Hack attack on large credit company Equifax
In this case, the “black market of data” can occur. If a company needs some “sensitive” data for those research, they can just commission a hacking this data with the following publication. The company will wash hands of an affair shifting the blame on “a bad hacker.” This kind of practice will finally remove borders in privacy.
Specialists of The University of Michigan comment:
“When using the hacked data, you reward criminal activity, and in this way, criminals will be motivated to find more ways to hack data. It is like buying a stolen bike from a criminal. Besides, the private data can come in (more) wrong hands so the private data will be spread more and more among more and more people. And because researchers have a limited capability to distinguish between public and private information within the hacked data, they may use private data or spread private data by accident. All the above will lead to a higher possibility of abuse of private data.”

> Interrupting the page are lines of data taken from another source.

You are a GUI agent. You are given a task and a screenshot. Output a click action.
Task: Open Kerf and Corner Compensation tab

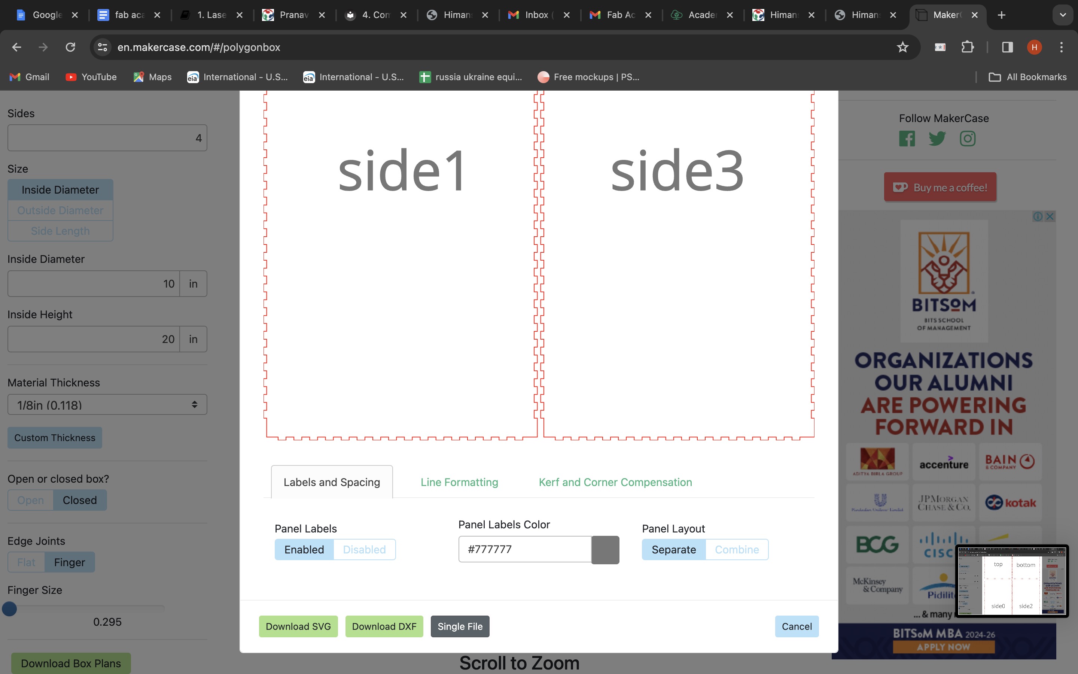click(x=615, y=482)
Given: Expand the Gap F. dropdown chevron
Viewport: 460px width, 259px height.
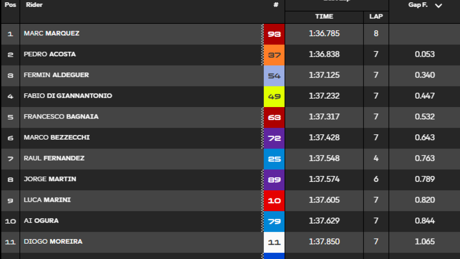Looking at the screenshot, I should click(x=439, y=6).
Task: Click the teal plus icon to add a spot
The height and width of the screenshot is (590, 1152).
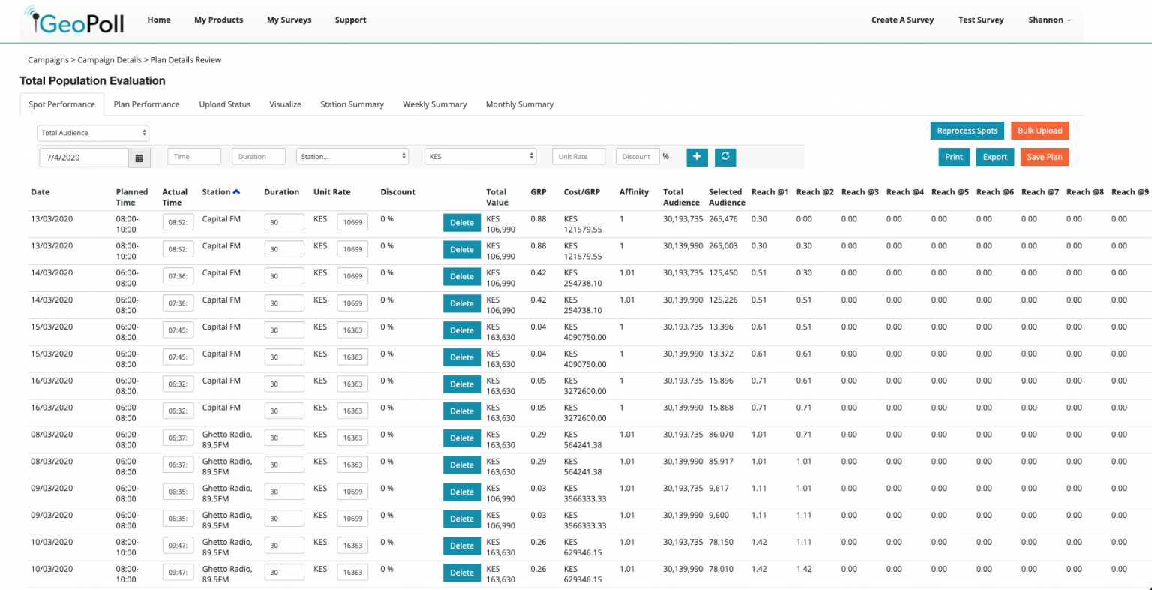Action: 696,157
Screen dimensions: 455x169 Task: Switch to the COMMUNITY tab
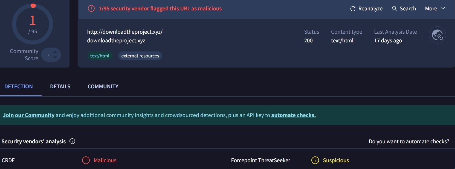click(103, 86)
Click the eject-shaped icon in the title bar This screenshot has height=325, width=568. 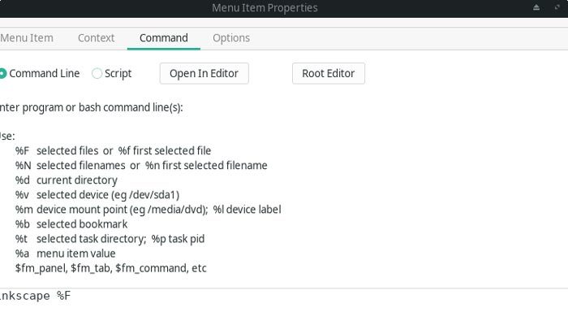tap(536, 8)
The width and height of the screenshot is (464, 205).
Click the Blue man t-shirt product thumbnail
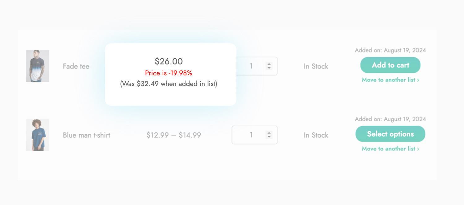click(x=37, y=135)
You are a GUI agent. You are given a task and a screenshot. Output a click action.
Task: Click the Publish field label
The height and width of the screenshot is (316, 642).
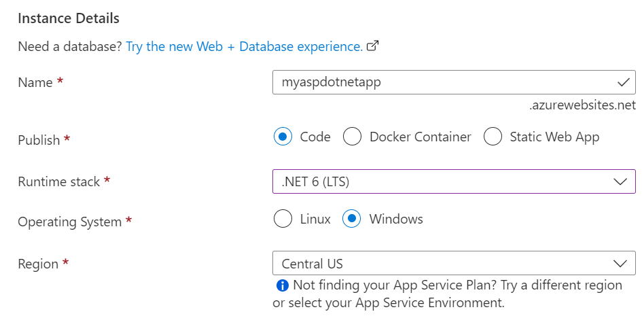coord(39,140)
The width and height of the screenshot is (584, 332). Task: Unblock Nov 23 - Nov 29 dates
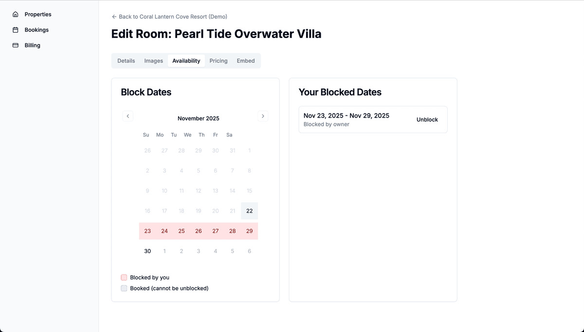click(427, 119)
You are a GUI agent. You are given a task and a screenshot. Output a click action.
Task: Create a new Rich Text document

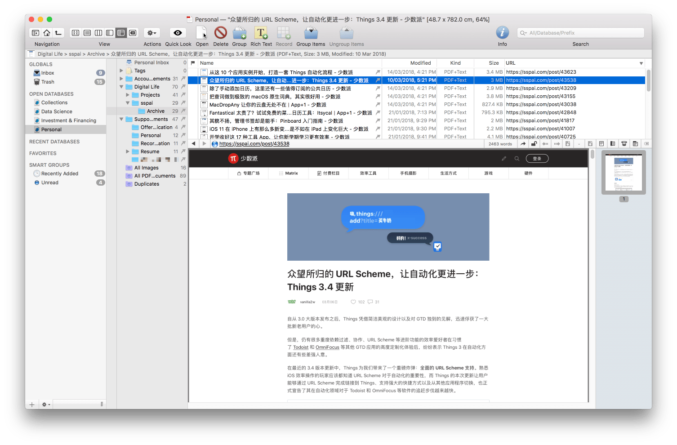pyautogui.click(x=261, y=33)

As a data science still a very young an against to journalism and don’t have bases such as code of conduct, we need to be more careful in making decisions about what passes and what won’t. It can be very complicated based on the fact that we can’t evaluate an impact correctly for both cases. Let’s say, we collect data for cancer research. For more performance, we need more information to mine. The results of our study would have a significant impact on man, sure enough. BUT, we can’t calculate even closely the risk of concentration a massive amount of private, sensitive data in one place. If this kind of data would be used in bad faith, some the story can change unpredictably, and we faced the much worse questions.